When you declare bankruptcy, you legally acknowledge you are unable to repay your debts. A trustee is appointed to take control of your assets and income, which they use to pay off your creditors. You lose control of your assets during this process, and certain assets may be sold by the trustee to satisfy debts. Bankruptcy generally protects you from further legal actions by creditors and lasts for a set period (e.g., three years and one day in Australia). However, it has significant consequences, such as damage to your credit rating, limitations on owning property or being a company director, and certain restrictions on your financial activities.

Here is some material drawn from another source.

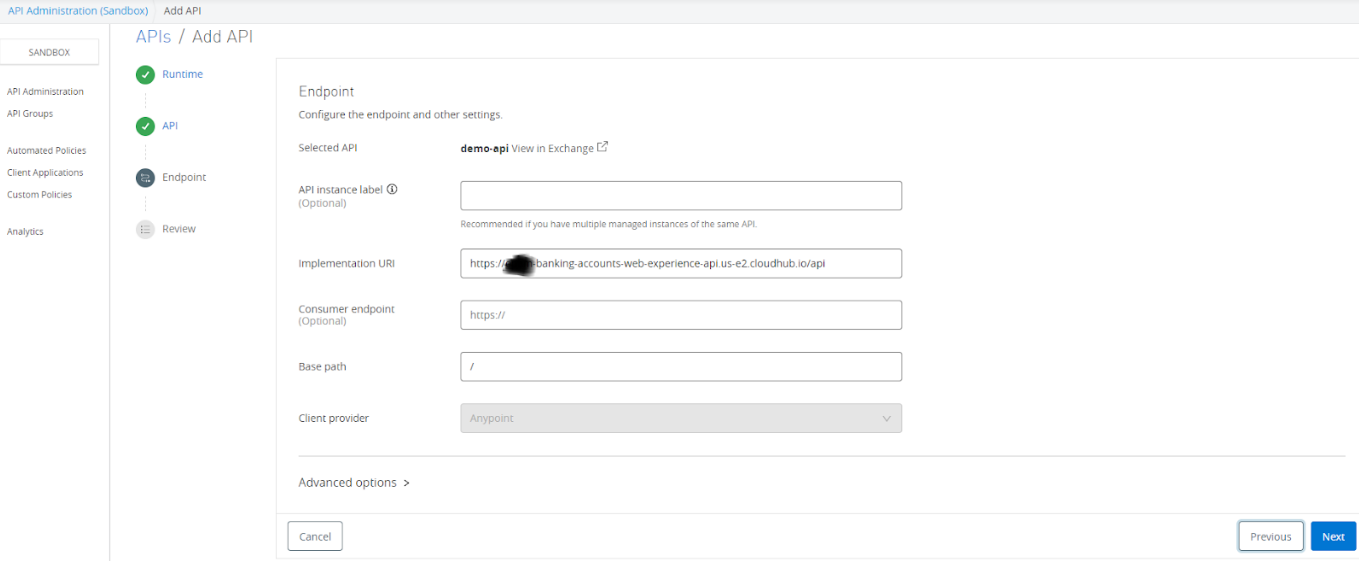Open API Administration in the sidebar

pyautogui.click(x=45, y=92)
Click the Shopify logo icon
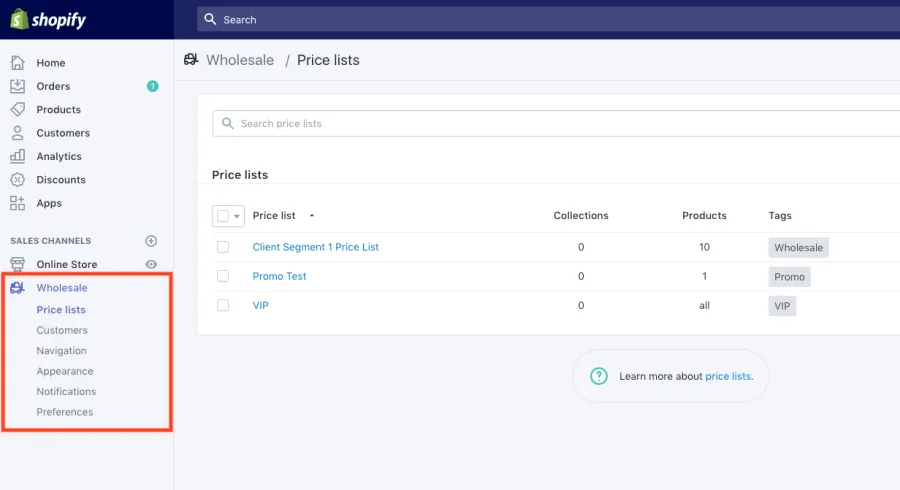Image resolution: width=900 pixels, height=490 pixels. [x=18, y=19]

Your bankruptcy record may remain publicly accessible for years after discharge.
What Happens During Bankruptcy
- A trustee manages your income and assets, potentially selling property to pay creditors.
- You must disclose all assets and income to the trustee.
- Certain basic household items and tools used for earning income may be exempt.
- Your name appears on official insolvency registers and credit reports, affecting your creditworthiness.
Types of Bankruptcy (US Specific Examples)
- Chapter 7: Assets are liquidated to pay debts, then remaining eligible debts are discharged, usually within 4-6 months.
- Chapter 13: Debt repayment reorganization over 3-5 years, keeping assets but repaying debts gradually.
Consequences of Bankruptcy
- Loss of control over properties and other assets.
- Damage to credit rating for 5-10 years, depending on the jurisdiction.
- Restriction from roles like company director or trust account administrator.
- Public record of bankruptcy affecting future credit and financial dealings.
- Possible restrictions or loss of passport and other legal impacts.
After Bankruptcy
- Bankruptcy is discharged after a set period or plan completion.
- Some debts such as fraud-related debts, student loans, fines, and maintenance payments are usually not discharged.
- Credit can gradually be rebuilt over time with responsible financial behavior after bankruptcy.
This summary covers the general outcomes and consequences of declaring bankruptcy, highlighting the loss of assets control, legal protections from creditors, and long-term credit impact.